* [ВЫБРАННЫЙ ОТРЫВОК]:
= = = = = = =

Войска с Петроградского фронта должны быть как можно скорее освобождены для других задач, прежде всего на Южном фронте, где перелом произошел вполне, но где нужно сосредоточить в ближайшие недели максимум сил, максимум воли и творческой энергии, ибо, как показал нам пример 7-й армии, горе нам, когда мы после крупных успехов позволяем нашей организации замирать, распускаться, расшатываться. Нам приходится потом путем невероятных усилий и многих лишних жертв наверстывать то, что мы теряем при отсутствии выдержки. К счастью, опыт чем дальше, тем больше нас закаляет и делает более упорными и систематичными в работе.

= = = = = = =

* [ЗАДАНИЕ 1]: Выпишите из списка все строки дословно, ничего не меняя.
Отрывок и список взяты из разных источников.

= = = = = = =

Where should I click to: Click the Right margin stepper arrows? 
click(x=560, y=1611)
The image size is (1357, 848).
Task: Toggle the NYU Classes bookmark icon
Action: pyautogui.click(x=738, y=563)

= = = = = = =

* [ЗАДАНИЕ 2]: На каком фронте, согласно отрывку, перелом произошел полностью?

* [ОТВЕТ 1]:
Where should I click to: Click the Right margin stepper arrows? 
click(x=560, y=1611)
The image size is (1357, 848).
Task: Toggle the NYU Classes bookmark icon
Action: pyautogui.click(x=738, y=563)

* [ОТВЕТ 2]: На Южном фронте.